Let's say an object is at point A, at rest. The goal is to move it to point B, which is at a non zero distance 'd' from point A. So the object must move from point A to point B and then rest in point B. Can this be done by the object itself without it throwing or pushing something outside the object? Is such a thing possible?
The momentum is conserved totally, as the object is at rest in B, as it was in A. But it's initial position is different from it's final position. So this should be theoretically possible as the total momentum is conserved. But how do you get it from point A to B? A small jerk like motion is possible but that length of travel is restricted by the length of the object itself. So please consider that if the width and length of the object is x, let's say the distance that needs to be travelled 'd' should be around 100x. So the initial gain made by some sort a jerky motion should be repeatable to reach 100x distance.
Also please note don't go into unproven conjectures of special relativity or quantum mechanics. Please restrict the answer to classical physics.
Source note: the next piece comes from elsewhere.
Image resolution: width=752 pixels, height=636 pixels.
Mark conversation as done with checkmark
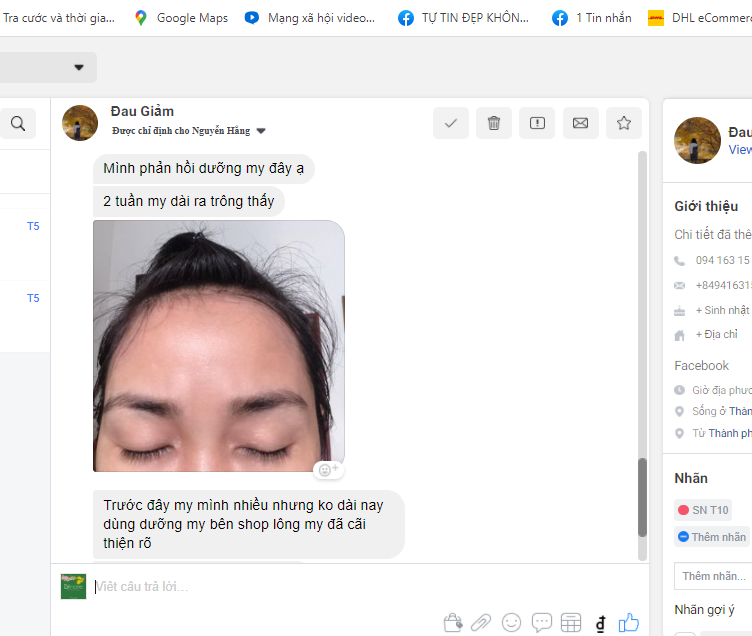451,123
I'm trying to imagine a macro world classical physics example, like a mechanism of wobbling or a combination of levers pushing and pulling which can kinds of move by a system by itself.
 A: 
Is there any way that a closed system can move without throwing or pushing anything outside of it?

Yes, it can move at a constant velocity without throwing or pushing anything outside of it.
Edit: in response to your edits it is possible to “swim” through spacetime. See https://www.science.org/doi/10.1126/science.1081406 This does not change your momentum, just your position
In the future please do not edit questions to invalidate received answers.
A: 
Please restrict the answer to classical physics.

The center of mass of your object cannot change its momentum without transferring momentum to or from some other object.
You could make the object wobble or twist if it, for example, contains an internal flywheel, and you turn the outer shell of the object one way while the flywheel inside turns the other way. But the center of mass won't change momentum without some other object to exchange momentum with.

The momentum is conserved totally, as the object is at rest in B as it was in A. ... So this should be theoretically possible as the total momentum is conserved.

Momentum isn't just conserved between the beginning and end of a process, it's conserved at every moment in between as well.
A: It sounds like what you describe is a reactionless drive. That is a hypothetical method of propulsion which does not rely on conservation of momentum. Such a thing is not believed to be possible.
A: Classically, the short answer is no as you've expressly asked to ignore the most obvious solution, an object moving at uniform velocity.
This means the object must at some point accelerate (otherwise it will be moving at uniform velocity). And this in turn means by Newtons second law a net force must be exerted.
A: Let's say you are in space, in your space gym, which is simply a big lightweight inflatable ball. Inside the ball is you, some nice air, and your gym equipment.
You can move the space gym by grabbing all your weights and kicking the wall, then grabbing the opposite wall when you hit it. The gym moves a lot one way, and you and the weights move a little bit the other way. Somebody outside the gym would just see the gym suddenly move then stop.
You cannot use this method to move the gym by further than its own width. You can't keep it going in the same direction continuously, because it's impossible to get the weights back to their original position without also moving the gym back to its original position.